Posted February 13, 2025 by Nicky in Reviews / 2 Comments

Review – Monsters: A Fan’s Dilemma

Monsters: A Fan's Dilemma

by Claire Dederer

Genres: Non-fiction
Pages: 257
Rating: four-stars
Synopsis:

Can we love the work of Roman Polanski and Michael Jackson, Hemingway and Picasso? Should we love it? Does genius deserve special dispensation? Is history an excuse? What makes women artist monstrous? And what should we do with beauty, and with our unruly feelings about it?

I’d been meaning to read Claire Dederer’s Monsters: A Fan’s Dilemma anyway, but it became suddenly very topical for me after the in-depth reporting of the allegations of rape and abuse against Neil Gaiman. I hadn’t been a major fan of his in years, but I loved Good Omens, and connected deeply with Crowley as portrayed by David Tennant and that feels deeply tainted now — so what do I do?

(I try not to discuss anything too in-depth about specific types of abuse and monstrousness, but if you’re not in the right place for any of that, I suggest leaving this review for now.)

Dederer naturally doesn’t offer any actual answers, instead doing a fair amount of gazing at her own navel about her own heroes and monsters, and herself. I don’t mind that it’s navel-gazing, but I do mind that we have men like Polanski juxtaposed against Joni Mitchell, included because she gave her daughter up for adoption at birth, or Sylvia Plath, because she committed suicide. (Ted Hughes mentioned once, only as Sylvia Plath’s husband, not for his part in that whole situation.)
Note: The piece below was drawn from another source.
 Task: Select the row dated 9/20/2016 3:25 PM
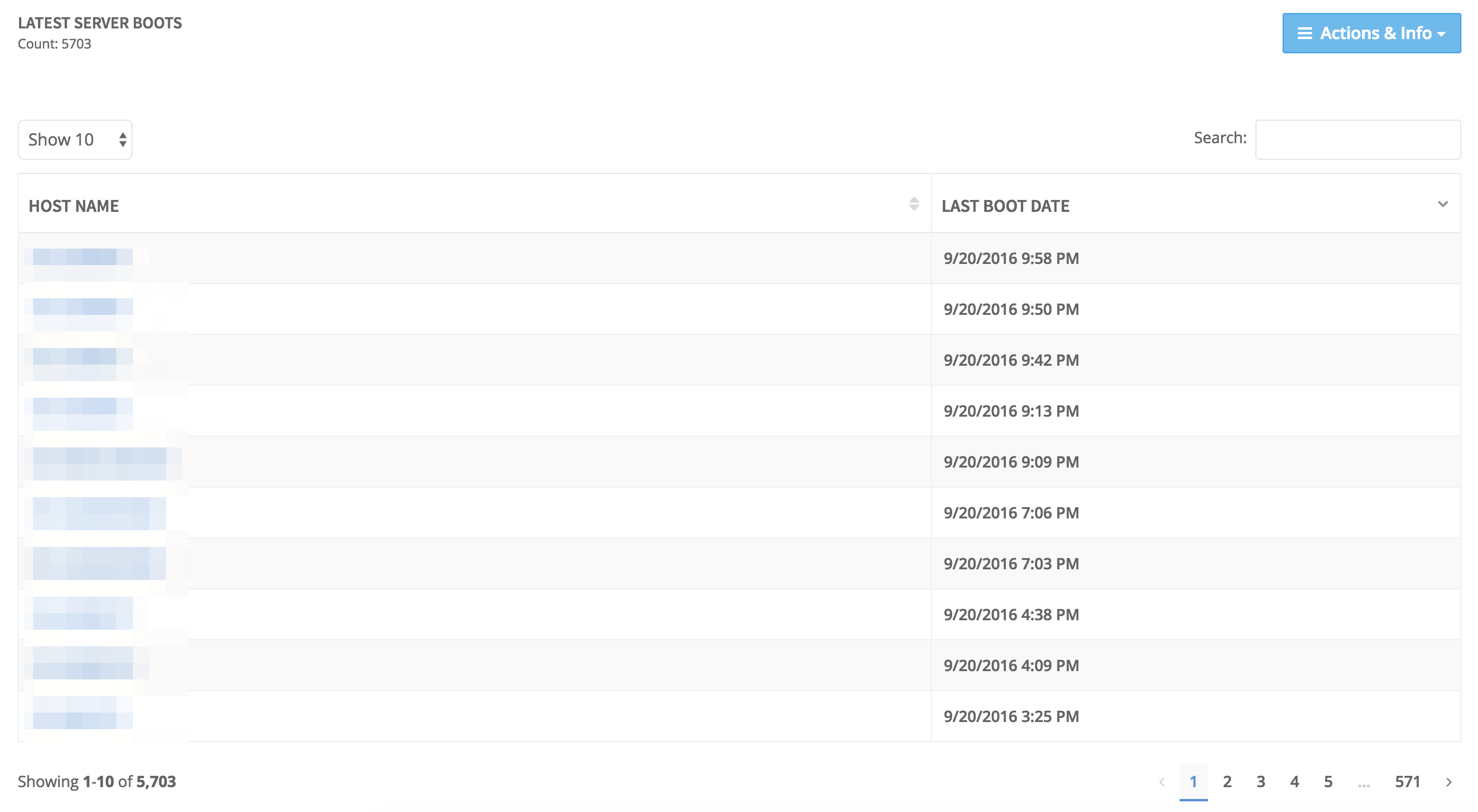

She does mention Rowling, but sparingly, and the book is seriously lacking a really monstrous female artist in a way that to me suggests lack of research: for instance, Marion Zimmer Bradley may be genre, but still a very relevant and important monster to consider for modern fans of Arthuriana and fantasy. And there have always, will always be women who behave like Amanda Palmer is alleged to have done, who knowingly enable the abuse perpetrated by their husbands and stay damningly silent.

There’s a certain amount of self-hate, I think, in Dederer’s choice of female monsters: really what she keeps trying to tell us is that she( thinks she)’s a monster (because of her alcoholism, and because she sometimes chose to shut her children out in order to work, or found herself just going through the motions and angry at her children — normal things).

In a way, the fact that she struggled to find female monsters may also reflect the fact that we give men a lot more leeway to be monsters, but mostly I think she just didn’t do any research beyond her own narrow frame of reference, and thus served us up women she thinks are monsters because she worries that she’s a monster. That’s pretty uncomfortable to read.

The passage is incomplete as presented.